Written task: Locate every line in the records below that contains the string "label" and copy each one. Case counts.

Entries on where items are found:
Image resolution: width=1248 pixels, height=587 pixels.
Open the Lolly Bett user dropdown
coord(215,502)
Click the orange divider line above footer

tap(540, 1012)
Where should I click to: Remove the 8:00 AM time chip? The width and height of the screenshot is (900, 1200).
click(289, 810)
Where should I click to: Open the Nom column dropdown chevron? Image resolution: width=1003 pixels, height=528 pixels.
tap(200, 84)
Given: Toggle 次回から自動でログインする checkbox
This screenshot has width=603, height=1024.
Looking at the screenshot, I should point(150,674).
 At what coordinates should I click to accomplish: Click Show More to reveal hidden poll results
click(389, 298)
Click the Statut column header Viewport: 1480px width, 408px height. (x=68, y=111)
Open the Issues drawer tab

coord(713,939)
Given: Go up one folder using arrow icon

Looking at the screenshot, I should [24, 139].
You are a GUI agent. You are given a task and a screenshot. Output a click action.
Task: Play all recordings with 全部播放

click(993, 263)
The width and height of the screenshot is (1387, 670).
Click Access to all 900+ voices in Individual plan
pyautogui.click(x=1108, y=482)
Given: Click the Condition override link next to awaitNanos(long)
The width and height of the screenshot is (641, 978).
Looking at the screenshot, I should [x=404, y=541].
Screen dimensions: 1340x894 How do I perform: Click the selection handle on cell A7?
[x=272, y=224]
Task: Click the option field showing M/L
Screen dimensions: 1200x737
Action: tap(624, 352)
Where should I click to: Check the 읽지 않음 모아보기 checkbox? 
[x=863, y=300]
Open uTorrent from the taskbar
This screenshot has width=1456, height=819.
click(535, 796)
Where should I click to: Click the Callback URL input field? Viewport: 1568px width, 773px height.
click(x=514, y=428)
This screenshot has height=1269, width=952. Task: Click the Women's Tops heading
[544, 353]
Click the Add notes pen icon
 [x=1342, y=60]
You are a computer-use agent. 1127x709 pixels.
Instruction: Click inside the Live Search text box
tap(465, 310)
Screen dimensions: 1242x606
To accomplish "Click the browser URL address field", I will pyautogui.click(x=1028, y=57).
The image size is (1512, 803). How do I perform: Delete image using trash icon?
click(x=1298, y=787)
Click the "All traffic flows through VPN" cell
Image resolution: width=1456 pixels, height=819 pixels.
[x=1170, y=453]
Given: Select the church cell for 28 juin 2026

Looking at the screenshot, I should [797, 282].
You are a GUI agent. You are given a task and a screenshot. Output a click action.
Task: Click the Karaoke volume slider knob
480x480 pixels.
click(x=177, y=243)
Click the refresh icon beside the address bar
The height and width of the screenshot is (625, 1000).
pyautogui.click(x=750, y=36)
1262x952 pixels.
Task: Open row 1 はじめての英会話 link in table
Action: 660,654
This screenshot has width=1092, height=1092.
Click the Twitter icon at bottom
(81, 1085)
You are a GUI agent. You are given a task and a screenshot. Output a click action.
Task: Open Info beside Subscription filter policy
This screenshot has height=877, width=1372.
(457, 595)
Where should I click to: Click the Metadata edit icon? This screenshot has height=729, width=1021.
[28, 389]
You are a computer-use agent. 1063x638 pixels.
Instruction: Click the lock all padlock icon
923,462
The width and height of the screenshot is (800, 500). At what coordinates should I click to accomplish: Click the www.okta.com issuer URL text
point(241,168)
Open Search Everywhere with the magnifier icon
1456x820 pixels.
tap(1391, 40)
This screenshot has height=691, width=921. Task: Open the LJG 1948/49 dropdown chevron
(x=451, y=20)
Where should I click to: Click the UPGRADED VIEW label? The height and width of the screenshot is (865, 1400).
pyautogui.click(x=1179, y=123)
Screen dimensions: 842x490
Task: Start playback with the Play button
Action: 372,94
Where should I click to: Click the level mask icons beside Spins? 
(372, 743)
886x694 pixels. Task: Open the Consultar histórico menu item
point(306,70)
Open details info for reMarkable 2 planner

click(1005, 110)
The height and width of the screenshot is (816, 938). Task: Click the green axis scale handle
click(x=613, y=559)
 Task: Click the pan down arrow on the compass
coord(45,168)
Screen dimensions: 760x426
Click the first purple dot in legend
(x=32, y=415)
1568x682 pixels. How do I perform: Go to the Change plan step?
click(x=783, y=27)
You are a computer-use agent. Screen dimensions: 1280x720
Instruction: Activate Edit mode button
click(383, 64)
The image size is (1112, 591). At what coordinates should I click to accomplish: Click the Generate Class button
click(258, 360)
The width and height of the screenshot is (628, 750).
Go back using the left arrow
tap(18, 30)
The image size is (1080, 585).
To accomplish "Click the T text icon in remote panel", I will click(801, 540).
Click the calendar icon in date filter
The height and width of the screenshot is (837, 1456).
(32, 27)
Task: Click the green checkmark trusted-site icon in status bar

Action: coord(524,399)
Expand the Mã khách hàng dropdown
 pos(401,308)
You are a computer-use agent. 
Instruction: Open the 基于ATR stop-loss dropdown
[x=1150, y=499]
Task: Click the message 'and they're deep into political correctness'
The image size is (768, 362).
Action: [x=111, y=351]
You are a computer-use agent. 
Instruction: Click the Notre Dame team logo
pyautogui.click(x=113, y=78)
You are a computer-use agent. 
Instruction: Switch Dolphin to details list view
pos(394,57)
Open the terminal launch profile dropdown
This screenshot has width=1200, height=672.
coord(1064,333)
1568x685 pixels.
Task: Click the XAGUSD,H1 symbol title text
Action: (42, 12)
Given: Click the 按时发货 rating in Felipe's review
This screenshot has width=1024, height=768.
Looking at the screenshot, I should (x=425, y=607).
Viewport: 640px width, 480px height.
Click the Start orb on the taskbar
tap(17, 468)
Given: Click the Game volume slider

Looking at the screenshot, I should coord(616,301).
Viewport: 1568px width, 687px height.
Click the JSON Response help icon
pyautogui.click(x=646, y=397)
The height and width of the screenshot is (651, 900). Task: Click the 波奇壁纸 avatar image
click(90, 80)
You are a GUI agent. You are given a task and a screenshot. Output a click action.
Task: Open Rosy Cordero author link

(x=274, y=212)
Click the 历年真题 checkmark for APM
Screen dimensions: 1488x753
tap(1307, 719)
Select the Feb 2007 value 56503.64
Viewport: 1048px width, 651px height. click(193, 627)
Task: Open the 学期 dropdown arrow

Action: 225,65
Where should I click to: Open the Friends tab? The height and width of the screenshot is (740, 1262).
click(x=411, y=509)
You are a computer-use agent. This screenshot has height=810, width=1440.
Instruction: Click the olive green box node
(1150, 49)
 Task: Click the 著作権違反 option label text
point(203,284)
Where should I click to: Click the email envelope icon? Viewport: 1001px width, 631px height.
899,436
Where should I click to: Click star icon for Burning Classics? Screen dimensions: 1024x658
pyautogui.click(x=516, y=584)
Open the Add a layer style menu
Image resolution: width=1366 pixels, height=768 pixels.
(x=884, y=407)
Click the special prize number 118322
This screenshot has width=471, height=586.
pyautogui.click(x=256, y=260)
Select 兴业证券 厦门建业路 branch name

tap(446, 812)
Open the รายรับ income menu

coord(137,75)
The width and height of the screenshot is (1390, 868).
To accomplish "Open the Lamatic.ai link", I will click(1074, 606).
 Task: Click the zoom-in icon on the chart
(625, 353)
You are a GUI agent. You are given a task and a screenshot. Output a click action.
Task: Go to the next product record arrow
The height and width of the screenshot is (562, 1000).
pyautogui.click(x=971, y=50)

Answer for this exercise:
Where should I click to: Click the UPGRADED VIEW label? The height and width of the screenshot is (865, 1400).
 Task: Click the 著作権違反 option label text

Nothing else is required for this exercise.